- EXERCISE INSTRUCTIONS
An exact copy of the listing is required, with its pictures removed.
----
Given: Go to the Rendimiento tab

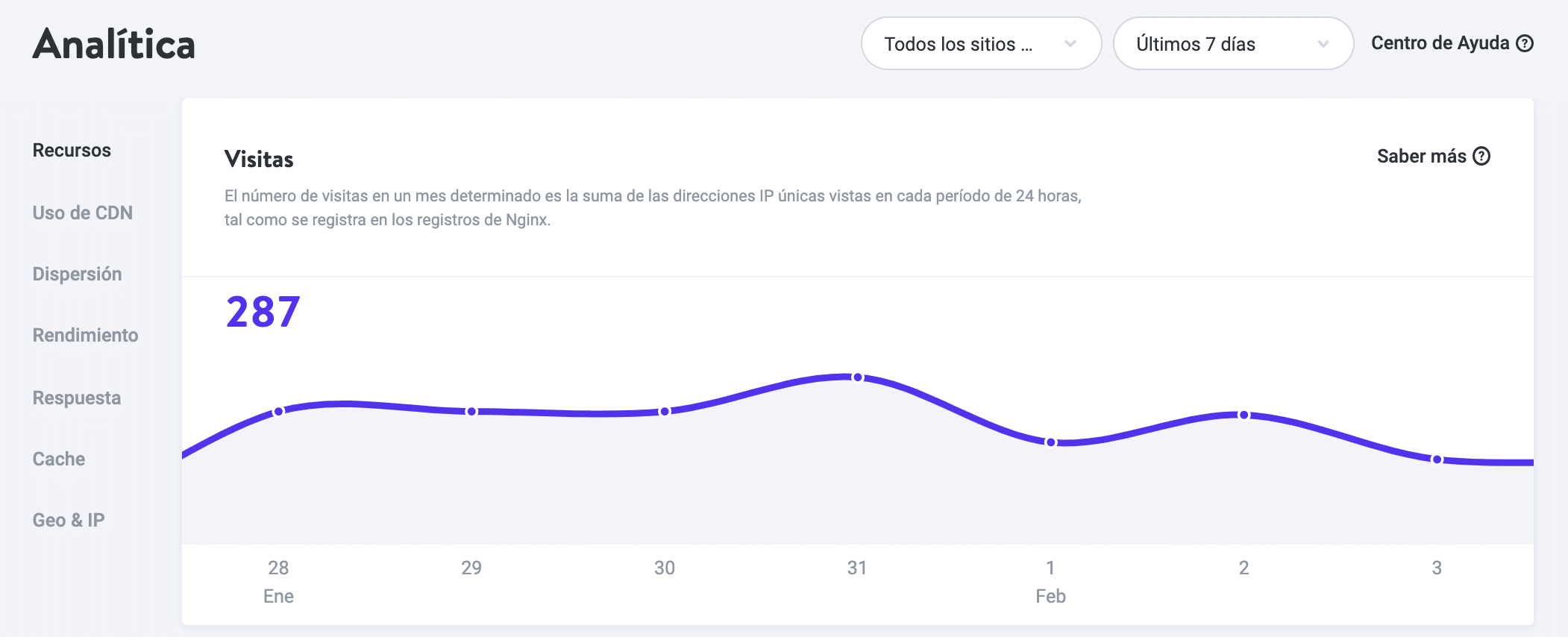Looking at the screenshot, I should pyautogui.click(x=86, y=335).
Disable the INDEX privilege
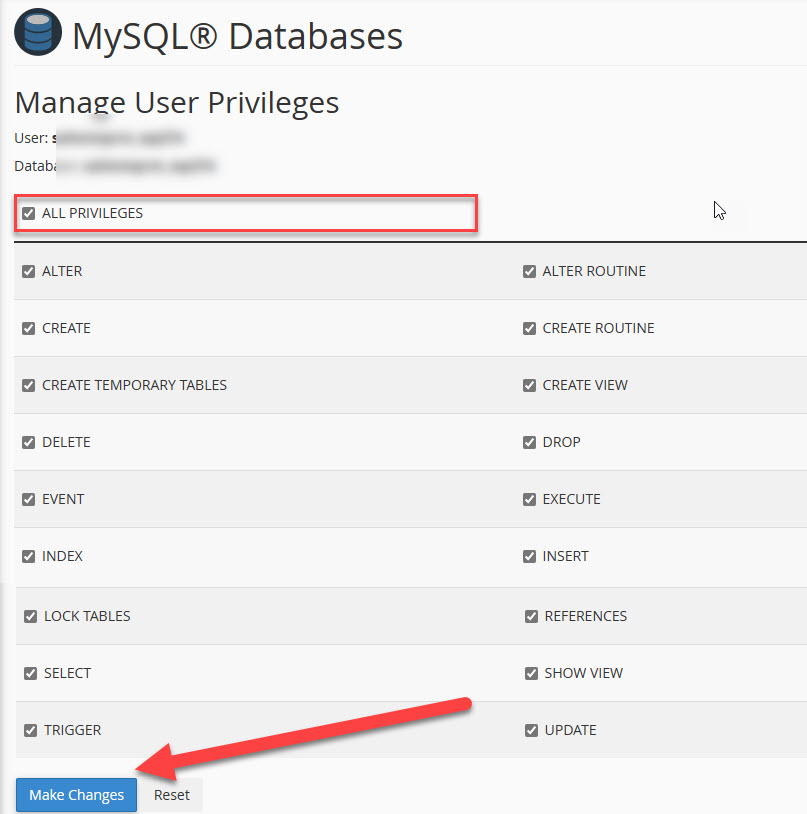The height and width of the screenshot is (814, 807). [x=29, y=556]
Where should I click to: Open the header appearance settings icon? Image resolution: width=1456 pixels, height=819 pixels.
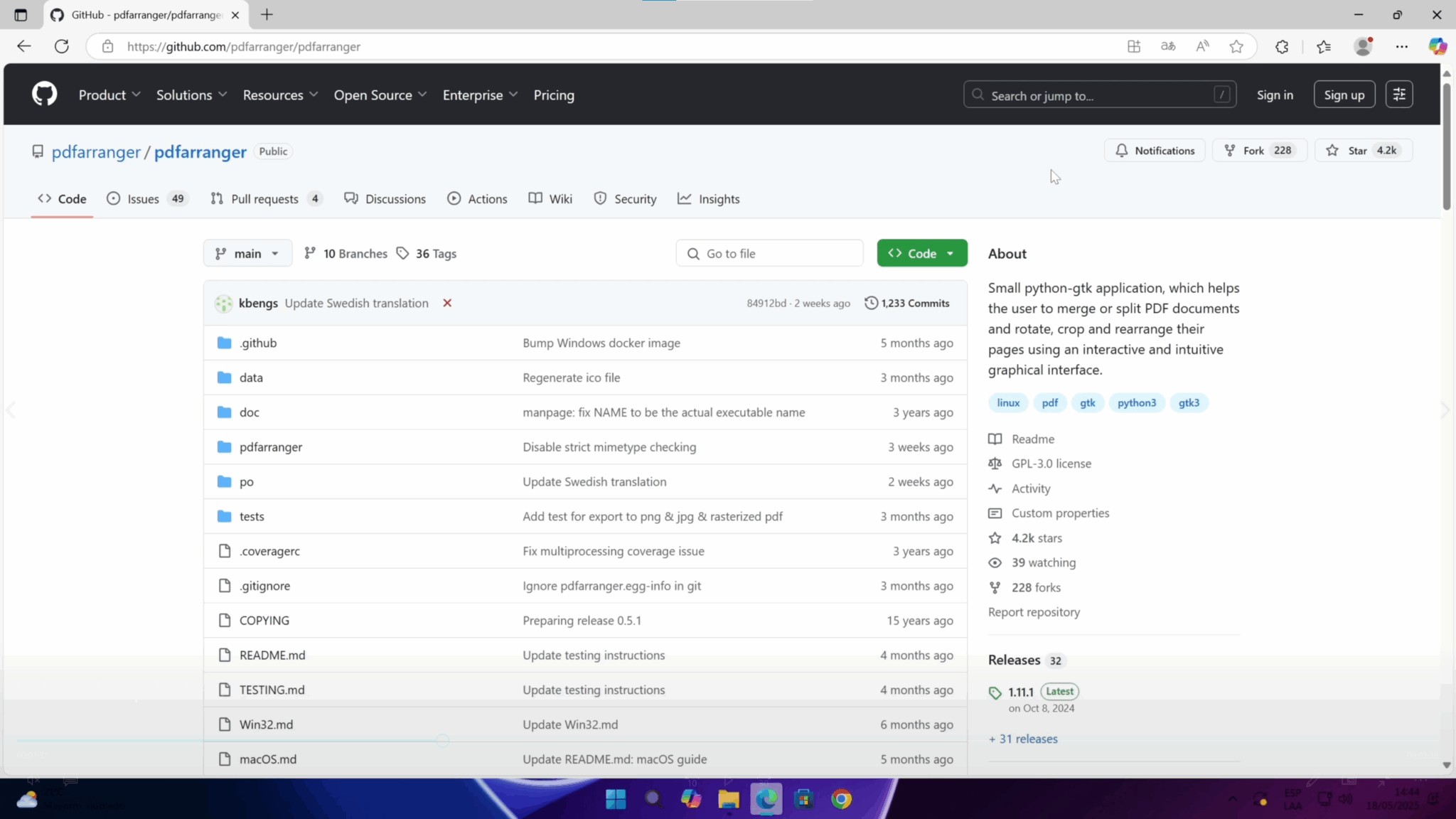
----
- COMPLETED EXERCISE
Given: Go to the Rendimiento tab

Looking at the screenshot, I should pyautogui.click(x=86, y=335).
Disable the INDEX privilege
The height and width of the screenshot is (814, 807). [x=29, y=556]
Where should I click to: Open the header appearance settings icon? Image resolution: width=1456 pixels, height=819 pixels.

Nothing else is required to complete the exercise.